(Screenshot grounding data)
• • • • •

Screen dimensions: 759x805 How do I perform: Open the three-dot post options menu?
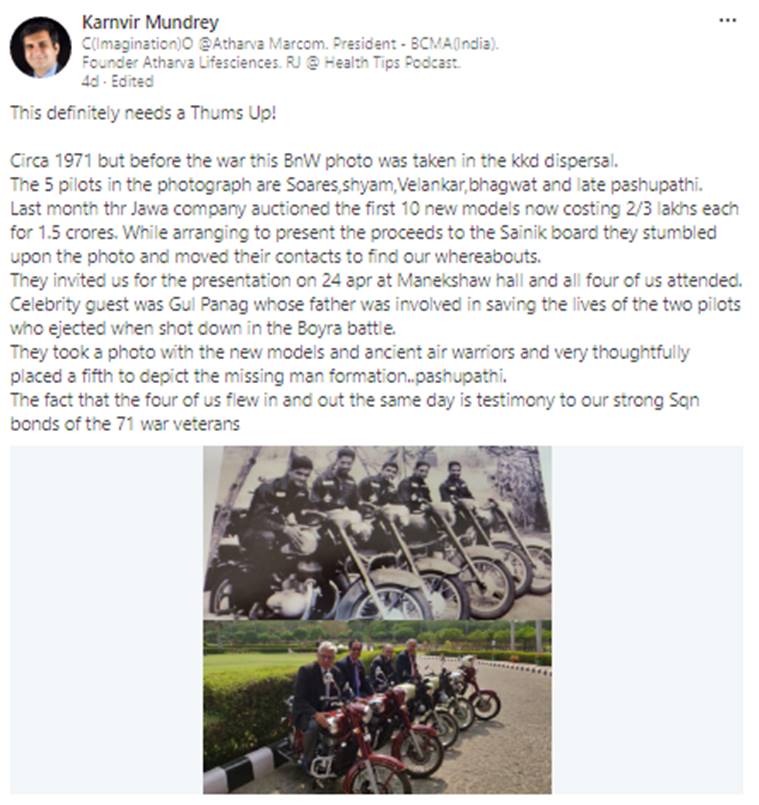(727, 21)
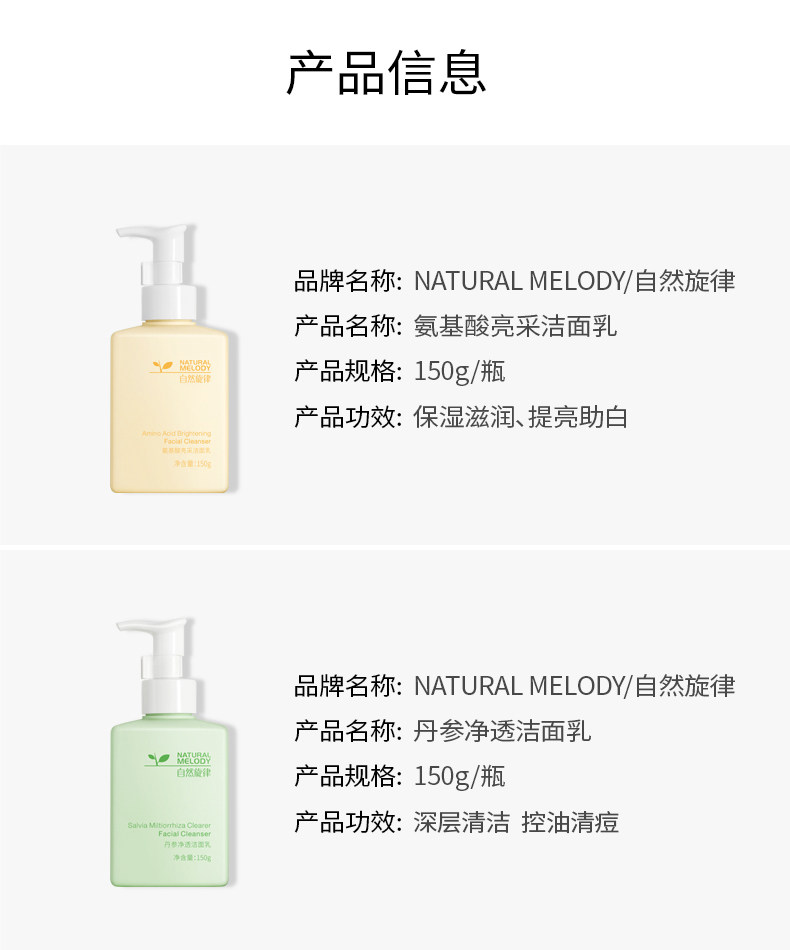Click the 丹参净透洁面乳 product name text

point(502,731)
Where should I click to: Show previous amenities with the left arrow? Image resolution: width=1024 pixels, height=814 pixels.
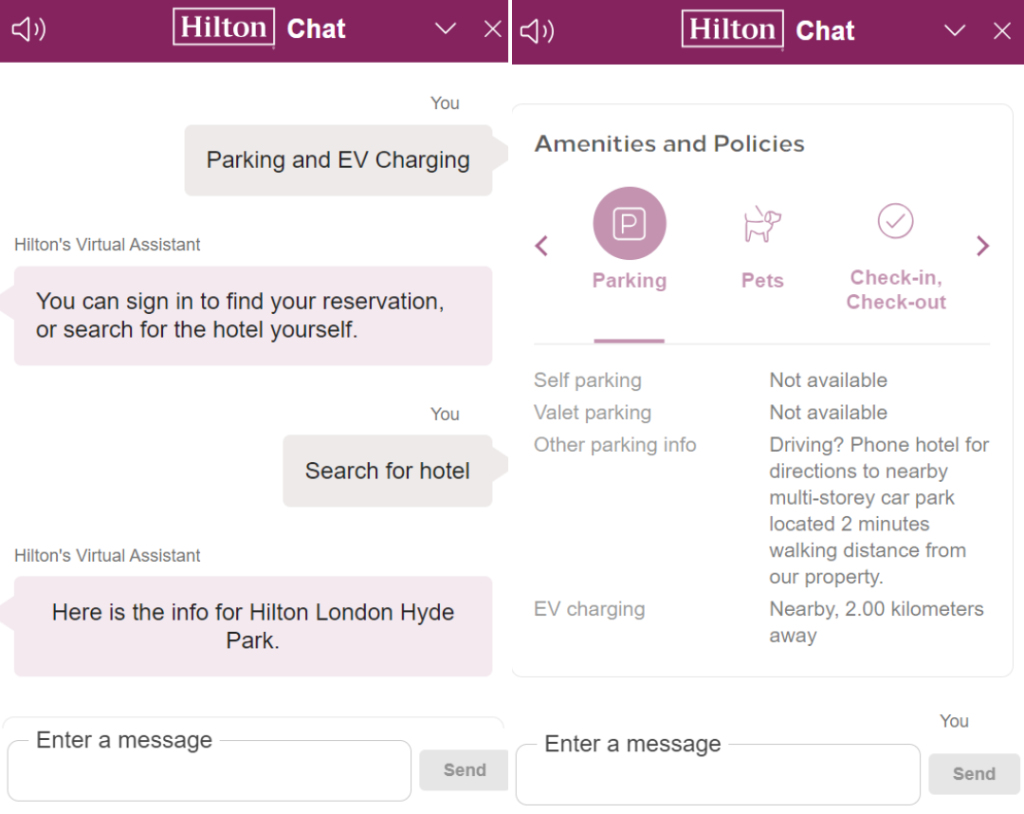541,246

• • • • •

About this task ::
All of the entries above should be copied exactly, except for the pictures.

Exercise response ::
Screen dimensions: 759x805 How do I perform: Open the three-dot post options menu?
(727, 21)
Click the 丹参净透洁面乳 product name text

point(502,731)
Where should I click to: Show previous amenities with the left arrow? Image resolution: width=1024 pixels, height=814 pixels.
541,246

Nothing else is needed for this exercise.